Table 2 shows the external comparisons of the abdominal multi-organ registration results on different methods. As observed, the proposed method performs comparably to MSI in terms of RMSE, and is superior to Demons, Hybrid, VTN, and Voxelmorph. Moreover, the average values of PSNR, SSIM, DICE, IOU, SS, SC, HD, and CMD from the proposed method are 29.5584, 0.9732, 0.9775, 0.9562, 0.9982, 0.9578, 12.2646, and 3.9296, respectively, which are better than those of the traditional and unsupervised learning-based methods. The registration time in Table 2 illustrates that the unsupervised learning-based methods are obviously faster than the traditional ones. Although VTN achieves the shortest registration time, its performances on the other evaluation indicators are barely satisfactory. Generally, the proposed method gives a good compromise to meet the real-time and high-accuracy clinical requirements.
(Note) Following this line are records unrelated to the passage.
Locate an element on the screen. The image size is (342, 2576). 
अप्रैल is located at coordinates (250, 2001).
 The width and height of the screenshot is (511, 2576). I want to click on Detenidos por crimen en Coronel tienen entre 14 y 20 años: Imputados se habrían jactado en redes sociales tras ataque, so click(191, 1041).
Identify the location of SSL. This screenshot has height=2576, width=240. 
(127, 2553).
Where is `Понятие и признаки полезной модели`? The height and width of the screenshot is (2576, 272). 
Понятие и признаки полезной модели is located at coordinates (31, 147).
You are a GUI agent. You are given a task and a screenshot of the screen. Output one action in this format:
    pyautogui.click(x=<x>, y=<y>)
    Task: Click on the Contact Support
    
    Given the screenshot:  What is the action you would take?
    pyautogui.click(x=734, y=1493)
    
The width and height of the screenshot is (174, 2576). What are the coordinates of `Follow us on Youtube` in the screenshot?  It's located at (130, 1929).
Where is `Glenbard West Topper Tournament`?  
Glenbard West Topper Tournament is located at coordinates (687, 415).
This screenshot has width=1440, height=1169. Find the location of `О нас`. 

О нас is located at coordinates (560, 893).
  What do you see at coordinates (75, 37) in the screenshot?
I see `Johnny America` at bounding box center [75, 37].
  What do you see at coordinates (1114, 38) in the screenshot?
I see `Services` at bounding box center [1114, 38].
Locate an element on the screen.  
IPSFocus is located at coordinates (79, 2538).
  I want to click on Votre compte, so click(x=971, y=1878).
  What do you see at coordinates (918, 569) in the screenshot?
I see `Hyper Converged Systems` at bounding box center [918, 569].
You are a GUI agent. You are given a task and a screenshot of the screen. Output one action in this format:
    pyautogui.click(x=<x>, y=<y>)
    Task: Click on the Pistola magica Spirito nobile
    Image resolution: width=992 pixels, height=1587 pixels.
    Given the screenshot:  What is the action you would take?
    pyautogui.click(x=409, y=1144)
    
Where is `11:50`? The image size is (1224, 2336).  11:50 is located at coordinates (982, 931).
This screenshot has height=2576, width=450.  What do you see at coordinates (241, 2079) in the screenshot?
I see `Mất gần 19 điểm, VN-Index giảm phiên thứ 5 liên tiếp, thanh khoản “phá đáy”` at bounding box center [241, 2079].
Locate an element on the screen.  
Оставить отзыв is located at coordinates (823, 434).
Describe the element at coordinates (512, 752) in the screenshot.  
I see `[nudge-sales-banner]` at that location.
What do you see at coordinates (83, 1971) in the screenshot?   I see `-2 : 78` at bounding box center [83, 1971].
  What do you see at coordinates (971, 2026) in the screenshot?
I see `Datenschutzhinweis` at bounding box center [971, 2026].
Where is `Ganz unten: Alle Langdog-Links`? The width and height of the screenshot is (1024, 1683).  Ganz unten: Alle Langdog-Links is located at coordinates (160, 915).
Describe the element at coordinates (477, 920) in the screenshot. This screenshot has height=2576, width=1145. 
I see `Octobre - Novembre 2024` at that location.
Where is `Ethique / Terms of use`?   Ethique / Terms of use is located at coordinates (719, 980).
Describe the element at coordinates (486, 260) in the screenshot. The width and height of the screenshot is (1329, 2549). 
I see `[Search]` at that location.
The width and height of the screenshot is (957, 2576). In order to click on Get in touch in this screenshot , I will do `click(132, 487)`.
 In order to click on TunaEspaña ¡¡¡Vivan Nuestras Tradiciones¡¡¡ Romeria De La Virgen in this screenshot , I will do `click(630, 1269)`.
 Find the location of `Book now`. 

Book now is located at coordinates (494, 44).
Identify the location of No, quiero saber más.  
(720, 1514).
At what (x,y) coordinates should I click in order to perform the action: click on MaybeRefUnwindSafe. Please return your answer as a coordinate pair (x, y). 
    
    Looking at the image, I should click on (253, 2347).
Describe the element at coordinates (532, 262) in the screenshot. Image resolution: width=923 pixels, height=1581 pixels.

Figure 5 and Figure 6 directly display the histograms and boxplots of the evaluation metrics of 15 pair-wise testing groups’ registration results with different methods, respectively. It can be found that the distributions of the RMSE, PSNR, DICE, CMD, and IOU values in Figure 5 and Figure 6 are consistent with those in Table 2. Hence, the proposed method has stable registration performance, and is superior to the other competing methods in the above evaluation indicators.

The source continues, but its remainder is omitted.